Duck breast ($38) was pan-roasted pink and served with cabbage, potatoes, apple, red wine reduction and a streak of mild mustard. The duck was fine if under-seasoned though it did not compare in flavour to the high quality duck that you get in France, e.g. from Challans. However the cabbage was not good at all, seriously overcooked, soggy and tasteless. The waiter entertainingly claimed that this was the effect that the chef was going for, but did at least manage to get the kitchen to rustle up some pan-fried root vegetables when he saw my reaction to this claim. The red wine reduction could have been much more intense, though the potatoes were fine (13/20 if I ignore the cabbage).
A selection of blackberry and honey beignets ($12) were actually the best dish of the meal, their coating light and not over-sugared, served with some freshly made jam and honey. These were very good, ones that Homer Simpson would approve of (15/20). My only comment overall is that when the finest dish of the meal is something that comes from a deep-fat fryer then the kitchen may not be firing on all cylinders (unless it is a tempura restaurant of course). A double espresso was an absurdly expensive $9.

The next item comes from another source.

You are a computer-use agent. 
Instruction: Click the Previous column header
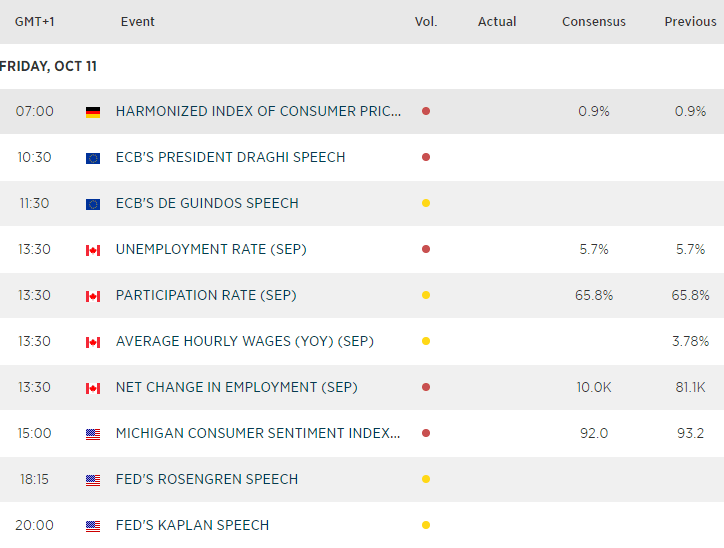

Service was good, if a little gushing in style. The bill came to $151.90 (£100) for one person before tip, with three modest glasses of wine to drink. This is a lot of money for the level of food that was served, though it was partly a matter of unfulfilled expectations for me. This has a Michelin star, and although I am now fairly inured to the wildly generous scoring that the Michelin US guide had adopted, this was still a disappointment. Would this have a star in Paris? Of course not, not even close. If I ignore that, then the meal was decent enough, in a quite pretty setting, albeit at a rather high price point.